NEW ORLEANS — When thrombolysis fails to fully unblock the infarct‐related artery of a patient with an acute myocardial infarction, percutaneous coronary intervention is the best next step, according to the results of a controlled study with 427 patients.
Up to now, some physicians have treated MI patients who failed thrombolysis with percutaneous coronary intervention (PCI) because they intuitively believed that it was the right thing to do, but there was no evidence to back it up, Anthony H. Gershlick, M.B., said at the annual scientific sessions of the American Heart Association.
About 40% of patients who are treated with thrombolysis for an acute MI fail this initial treatment and do not show full resolution of their ST‐segment abnormality, said Dr. Gershlick, a cardiologist at University Hospital in Leicester, England. The results of the new study “tell us that you need to assess patients 90 minutes after thrombolysis with ECG to see if thrombolysis was successful.”
“These results should have an impact on practice,” commented Eric R. Bates, M.D., a professor of internal medicine at the University of Michigan in Ann Arbor. Community hospitals that use thrombolysis but lack a catheterization laboratory will need to collaborate with an angioplasty center that can treat their patients who fail thrombolysis, Dr. Bates said.
The study was done at 35 United Kingdom hospitals. Patients with an acute MI who received standard lytic therapy and aspirin underwent a repeat ECG 90 minutes after receiving their initial thrombolytic drug. (About 60% of patients received streptokinase, 27% received reteplase, and the remaining patients received other agents.) Patients with less than 50% resolution of their ST changes were randomized to one of three treatment strategies: conservative management in the hospital, repeat treatment with thrombolysis, or PCI (about 69% of the PCI‐treated patients received coronary stents).
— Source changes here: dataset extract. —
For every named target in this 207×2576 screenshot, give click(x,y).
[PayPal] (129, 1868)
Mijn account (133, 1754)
The study's primary end point was the incidence of death, repeat MI, stroke, or severe heart failure at 6 months after treatment. This end point occurred in 15% of the 144 patients treated with PCI, 30% of 141 patients treated with conservative therapy, and 31% of 142 patients treated with repeat thrombolysis, a statistically significant difference in favor of PCI. PCI led to consistent reductions in death, repeat MI, and severe heart failure. Stroke incidence was similar in all three groups.
Treatment with PCI also led to a higher rate of major bleeding events, 19%, compared with 5% in the repeat lysis group and 2% in the conservatively managed group. Of the 27 patients with major bleeds in the PCI group, 22 cases involved sheath complications during coronary catheterization. The incidence of severe complications from bleeding were similar in the three groups.
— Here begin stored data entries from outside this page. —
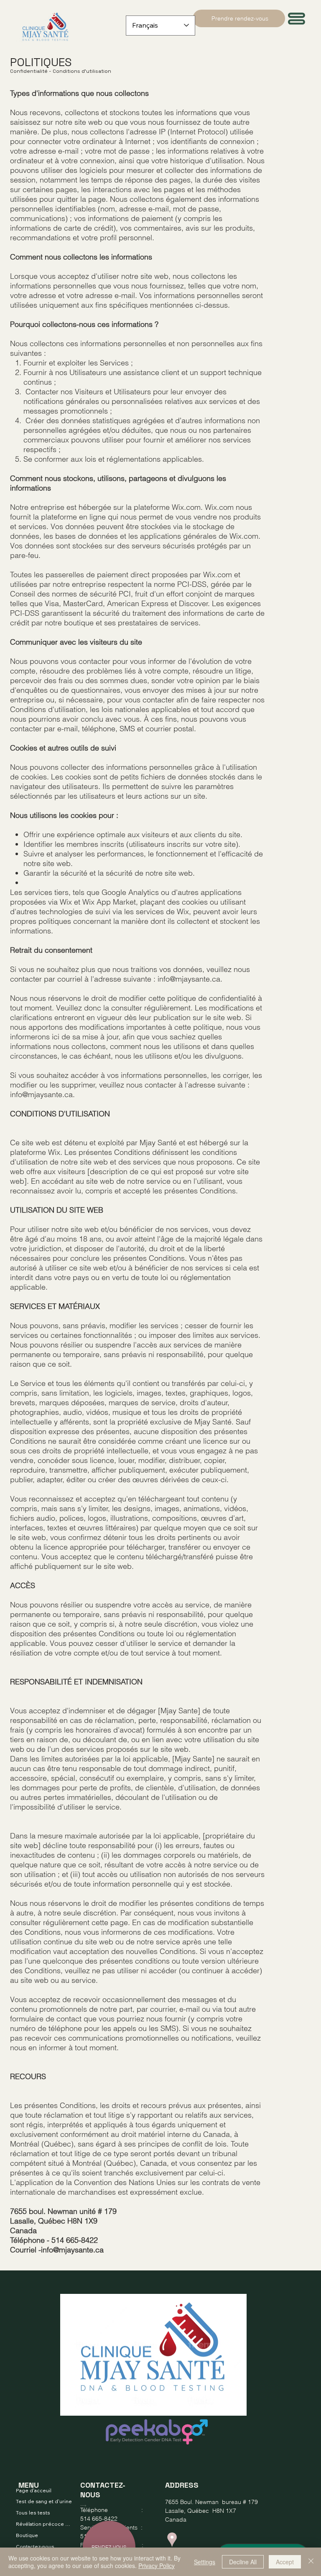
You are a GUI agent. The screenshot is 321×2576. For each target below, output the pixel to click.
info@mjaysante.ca (189, 979)
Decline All (243, 2562)
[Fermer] (311, 2561)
The average time from the onset of pain to when patients received their first thrombolytic treatment was 140 minutes. Patients who received a second dose of a lytic drug got it an average of 190 minutes later; patients who received PCI were treated an average of 274 minutes later, an average delay of 84 minutes beyond the thrombolytic group.
Thus, the patients treated by rescue PCI got their definitive treatment nearly 7 hours after onset of chest pain. Despite this long delay to definitive treatment, these patients still did better than the comparator groups, Dr. Gershlick said.